Some of you think Kyle Rittenhouse is a hero.

He's not; he's more of a victim.

Not as much of a victim as the people he shot, who can't be referred to as victims in the courtroom where Rittenhouse is being tried for homicide and recklessly endangering people's lives, but he's still a victim. He bought into the cynically proffered myth of the good guy with a gun; he thought he was Dirty Harry or, more likely, John Wick. He showed up as an untrained vigilante with an AR-15 and panicked when things got wild in the streets.

We can feel bad for him without excusing his actions. In photos he looks like a second-string junior varsity linebacker. He's a kid, malleable. His skull full of mush hasn't quite congealed; he hasn't lived enough to understand how the world works. He's not equipped to make great decisions. He's at a vulnerable time of his life.

I'd hold he isn't fully responsible for his actions. When you're a young man, all your decisions seem big, your amygdala is overactive, constantly releasing stress hormones to prepare you to fight or run away.

Get a little older and you realize that nothing matters as much as it seems to in the moment. But when you're a young man, it sure doesn't seem that way. Young men are all drama queens.

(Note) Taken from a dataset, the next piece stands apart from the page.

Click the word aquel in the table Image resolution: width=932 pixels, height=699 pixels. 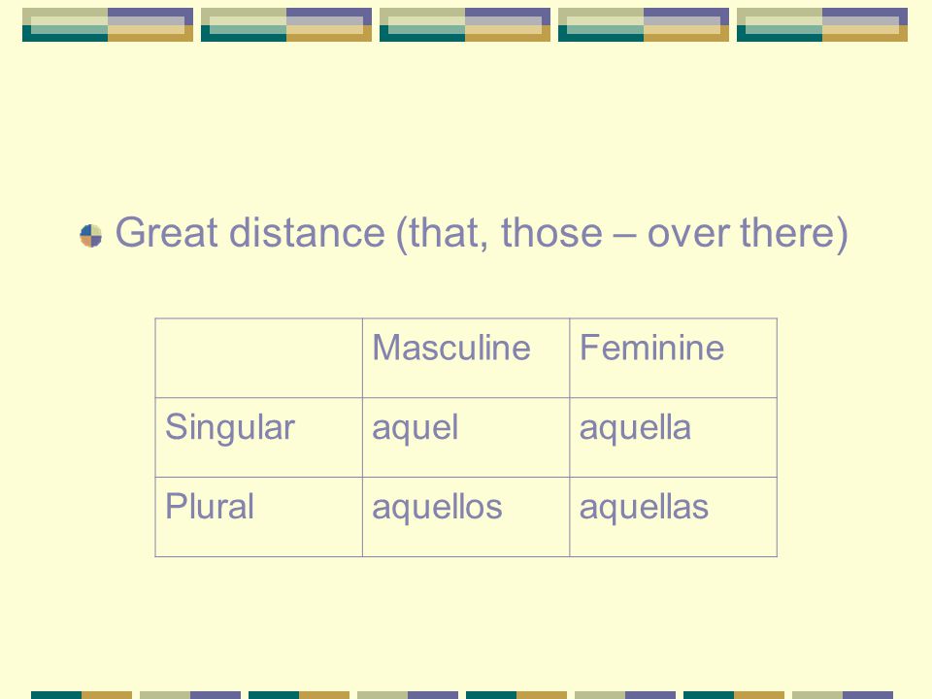415,428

There are studies purporting to show that a lot of men don't even begin to acquire emotional maturity until they're old enough to qualify for a mid-life crisis. (The same study says women begin to acquire emotional maturity about a decade earlier, when they're about 32 years old.)

I don't put too much stock in that sort of soft science. It's obvious that experience has more to do with how a person matures; back before there were teenagers, which is to say the first half of the 20th century, before the post-war American economy created a class of high school students with disposable income which marketers might target, I imagine a lot of people really were adults by the time they turned 21.

But young men have always been any society's most dangerous cohort. In the U.S., men make up about 90 percent of the prison and local jail population; they have an imprisonment rate about 14 times higher than women. Incarceration rates are highest for those in their 20s and early 30s.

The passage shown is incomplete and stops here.